Your instructions
Reproduce all of the material below word for word, leaving every line unchanged.
------------------------------------------------------------
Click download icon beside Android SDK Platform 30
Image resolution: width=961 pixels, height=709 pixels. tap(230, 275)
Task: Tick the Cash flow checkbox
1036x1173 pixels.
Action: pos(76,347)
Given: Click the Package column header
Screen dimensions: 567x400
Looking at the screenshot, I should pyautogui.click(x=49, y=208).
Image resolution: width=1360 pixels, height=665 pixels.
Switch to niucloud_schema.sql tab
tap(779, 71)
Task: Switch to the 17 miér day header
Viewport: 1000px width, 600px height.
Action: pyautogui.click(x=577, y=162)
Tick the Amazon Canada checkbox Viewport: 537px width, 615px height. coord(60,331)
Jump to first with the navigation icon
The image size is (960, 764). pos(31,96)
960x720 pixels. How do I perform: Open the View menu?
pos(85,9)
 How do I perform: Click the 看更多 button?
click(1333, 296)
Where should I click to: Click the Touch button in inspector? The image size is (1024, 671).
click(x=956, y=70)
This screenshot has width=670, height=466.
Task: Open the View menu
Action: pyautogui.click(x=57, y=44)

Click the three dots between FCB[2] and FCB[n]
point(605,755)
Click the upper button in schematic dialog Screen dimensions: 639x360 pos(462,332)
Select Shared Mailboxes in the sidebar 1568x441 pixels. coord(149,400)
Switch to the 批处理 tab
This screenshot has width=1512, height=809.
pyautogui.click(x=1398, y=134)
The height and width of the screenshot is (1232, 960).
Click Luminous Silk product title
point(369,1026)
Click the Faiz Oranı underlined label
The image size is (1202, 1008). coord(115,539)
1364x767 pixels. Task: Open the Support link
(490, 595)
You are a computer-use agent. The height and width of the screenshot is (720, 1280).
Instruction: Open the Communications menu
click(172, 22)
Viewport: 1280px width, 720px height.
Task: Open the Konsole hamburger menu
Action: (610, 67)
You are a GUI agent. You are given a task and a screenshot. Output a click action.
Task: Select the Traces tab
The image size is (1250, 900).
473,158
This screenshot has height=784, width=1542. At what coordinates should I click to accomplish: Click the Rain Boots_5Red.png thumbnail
------------------------------------------------------------
Solved problem
Click download icon beside Android SDK Platform 30
Image resolution: width=961 pixels, height=709 pixels. tap(230, 275)
Task: Tick the Cash flow checkbox
1036x1173 pixels.
Action: pos(76,347)
Given: Click the Package column header
Screen dimensions: 567x400
Looking at the screenshot, I should pyautogui.click(x=49, y=208).
Image resolution: width=1360 pixels, height=665 pixels.
Switch to niucloud_schema.sql tab
tap(779, 71)
Task: Switch to the 17 miér day header
Viewport: 1000px width, 600px height.
Action: pyautogui.click(x=577, y=162)
Tick the Amazon Canada checkbox Viewport: 537px width, 615px height. coord(60,331)
Jump to first with the navigation icon
The image size is (960, 764). pos(31,96)
960x720 pixels. How do I perform: Open the View menu?
pos(85,9)
 How do I perform: Click the 看更多 button?
click(1333, 296)
Where should I click to: Click the Touch button in inspector? The image size is (1024, 671).
click(x=956, y=70)
This screenshot has width=670, height=466.
Task: Open the View menu
Action: pyautogui.click(x=57, y=44)

Click the three dots between FCB[2] and FCB[n]
point(605,755)
Click the upper button in schematic dialog Screen dimensions: 639x360 pos(462,332)
Select Shared Mailboxes in the sidebar 1568x441 pixels. coord(149,400)
Switch to the 批处理 tab
This screenshot has width=1512, height=809.
pyautogui.click(x=1398, y=134)
The height and width of the screenshot is (1232, 960).
Click Luminous Silk product title
point(369,1026)
Click the Faiz Oranı underlined label
The image size is (1202, 1008). coord(115,539)
1364x767 pixels. Task: Open the Support link
(490, 595)
You are a computer-use agent. The height and width of the screenshot is (720, 1280).
Instruction: Open the Communications menu
click(172, 22)
Viewport: 1280px width, 720px height.
Task: Open the Konsole hamburger menu
Action: (610, 67)
You are a GUI agent. You are given a task and a screenshot. Output a click action.
Task: Select the Traces tab
The image size is (1250, 900).
473,158
This screenshot has height=784, width=1542. At what coordinates should I click to accomplish: Click the Rain Boots_5Red.png thumbnail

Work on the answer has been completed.